Item 2. Identity and Background
The person filing this statement is Jeffrey S. Halis, whose business
address 10 East 50th Street, New York, New York 10022. Mr. Halis serves as a
general partner of Halo Capital Partners, L.P., a Delaware limited partnership
("Halo"). Halo serves as the sole general partner of each of Tyndall Partners,
L.P. ("Tyndall"), Tyndall Institutional Partners, L.P. ("Tyndall Institutional")

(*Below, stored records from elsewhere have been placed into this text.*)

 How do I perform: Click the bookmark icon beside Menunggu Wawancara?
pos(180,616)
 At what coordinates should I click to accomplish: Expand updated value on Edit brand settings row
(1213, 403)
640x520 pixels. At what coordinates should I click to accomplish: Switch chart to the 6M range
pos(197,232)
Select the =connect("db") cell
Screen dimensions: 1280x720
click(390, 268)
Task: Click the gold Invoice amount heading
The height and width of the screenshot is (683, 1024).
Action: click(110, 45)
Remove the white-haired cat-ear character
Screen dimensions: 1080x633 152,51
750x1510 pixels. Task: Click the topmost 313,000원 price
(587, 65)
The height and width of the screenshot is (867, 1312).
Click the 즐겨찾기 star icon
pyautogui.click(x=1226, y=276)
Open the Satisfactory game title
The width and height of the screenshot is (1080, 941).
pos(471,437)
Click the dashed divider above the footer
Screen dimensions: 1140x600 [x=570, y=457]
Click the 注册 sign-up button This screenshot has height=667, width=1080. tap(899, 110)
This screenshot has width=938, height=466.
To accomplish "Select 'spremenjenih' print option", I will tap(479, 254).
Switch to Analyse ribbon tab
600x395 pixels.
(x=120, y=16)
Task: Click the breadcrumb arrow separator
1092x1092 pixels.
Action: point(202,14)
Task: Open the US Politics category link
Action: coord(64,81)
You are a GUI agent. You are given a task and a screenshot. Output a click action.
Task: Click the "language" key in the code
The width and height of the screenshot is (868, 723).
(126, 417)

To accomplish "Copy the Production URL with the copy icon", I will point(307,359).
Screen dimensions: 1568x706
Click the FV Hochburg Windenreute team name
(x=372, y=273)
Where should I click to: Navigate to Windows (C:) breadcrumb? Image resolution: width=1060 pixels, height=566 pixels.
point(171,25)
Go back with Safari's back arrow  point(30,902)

and Madison Avenue Partners, L.P. ("Madison"), each of which are Delaware
limited partnerships having their principal executive offices located at 10 East
50th Street, New York, New York 10022. Each of Tyndall, Tyndall Institutional,
Madison, and Jeffrey Halis and his wife Nancy Halis, are engaged in the
investment in personal property of all kinds, including but not limited to
capital stock, depository receipts, investment companies, mutual funds,
subscriptions, warrants, bonds, notes, debentures, options and other securities
of whatever kind and nature.
Mr. Halis has never been convicted in any criminal proceeding, nor has
he been a party to any civil proceeding commenced before a judicial or
administrative body of competent jurisdiction as a result of which he was or is
now subject to a judgment, decree or final order enjoining future violations of,
or prohibiting or mandating activities subject to, federal or state securities
laws or finding any violation with respect to such laws. Mr. Halis is a citizen
of the United States.
Item 3. Source and Amount of Funds or Other Consideration
All funds used to purchase Shares on behalf of Tyndall come directly
from the net assets of Tyndall. All funds used to purchase Shares on behalf of
Tyndall Institutional come directly from the net assets of Tyndall
Institutional. All funds used to purchase Shares by Jeffrey S. Halis and Nancy
Halis, jointly, come from the personal assets of Jeffrey S. Halis and Nancy
Halis.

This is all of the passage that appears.